New leaders for the three University of Minnesota’s student government bodies were announced Sunday after votes from last week’s election were counted.
Undergraduate students elected Trish Palermo as Minnesota Student Association president for the next school year, the All Campus Elections Commission announced Sunday afternoon.
Second-year law student Rachel Cardwell was chosen to be Professional Student Government’s president. Psychology graduate student Lauren Mitchell won the Council of Graduate Students election.
In the fourth and final round of ranked-choice voting, Palermo and vice-presidential candidate Erik Hillesheim won 52 percent of the votes, beating presidential candidate Nick Alm by less than 5 percent.

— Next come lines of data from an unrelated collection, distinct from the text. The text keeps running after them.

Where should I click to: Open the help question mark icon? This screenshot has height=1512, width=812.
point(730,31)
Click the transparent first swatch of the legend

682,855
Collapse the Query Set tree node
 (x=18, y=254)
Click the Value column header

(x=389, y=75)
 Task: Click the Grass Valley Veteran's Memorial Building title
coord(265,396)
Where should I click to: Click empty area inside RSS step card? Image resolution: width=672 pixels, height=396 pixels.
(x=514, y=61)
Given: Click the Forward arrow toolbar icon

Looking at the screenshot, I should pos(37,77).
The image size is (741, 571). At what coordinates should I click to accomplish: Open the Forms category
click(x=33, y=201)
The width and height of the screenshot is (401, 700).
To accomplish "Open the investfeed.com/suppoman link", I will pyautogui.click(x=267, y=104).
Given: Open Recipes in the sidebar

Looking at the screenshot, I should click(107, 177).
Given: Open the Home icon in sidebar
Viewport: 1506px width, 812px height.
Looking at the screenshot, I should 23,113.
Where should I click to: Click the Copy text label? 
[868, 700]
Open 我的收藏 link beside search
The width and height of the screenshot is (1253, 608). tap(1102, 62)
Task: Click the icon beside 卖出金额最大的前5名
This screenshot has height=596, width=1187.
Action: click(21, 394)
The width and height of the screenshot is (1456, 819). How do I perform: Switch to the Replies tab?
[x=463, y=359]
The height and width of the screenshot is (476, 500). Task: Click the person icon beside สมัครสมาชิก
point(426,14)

MSA presidential candidates Matt Snow and Charlie Parker were eliminated in previous rounds of the vote.
“Thank you to all of you for believing in the change we want to make on our campus. We promise to work our hardest to make you all proud. Today we celebrate; tomorrow we get to work,” Palermo and Hillesheim said in a statement posted on the duo’s Facebook campaign page.
Palermo, a political science junior, currently serves as chair of the Student Senate.
Hillesheim is a marketing junior and is president of the professional business fraternity, Delta Sigma Pi – Alpha Epsilon Chapter.
They ran on a platform that included pushing for food quality in University dining halls, implementing additional Title IX training for faculty and staff, adding advocate positions at the Aurora Center and holding campus-area landlords accountable.
More undergraduates, 6,630, voted in this year’s MSA election — a jump from last year’s 6,439 voters last year, continuing a 10-year trend of increased MSA election voter participation.
Professional Student Government and Council of Graduate Students results
In PSG’s election, Cardwell beat Matt Berg, a first-year public affairs graduate student with over 55 percent of the vote.
Cardwell is currently the president of the University’s Federal Bar Association and has previously said her experience in law will help her advocate for PSG.
Mitchell received 98 percent of the votes in COGS’ election.
Mitchell has previously said she wants to help members of COGS feel comfortable saying ‘no’ to things to help reduce burnout, while focusing on perennial graduate student problems like student-adviser relationships.
Voter turnout for COGS and PSG sharply declined this year.
While 192 people voted in COGS’ election this year, last year’s presidential election saw 337 votes. For PSG’s election, 691 people voted in last year, compared to 295 voters this year.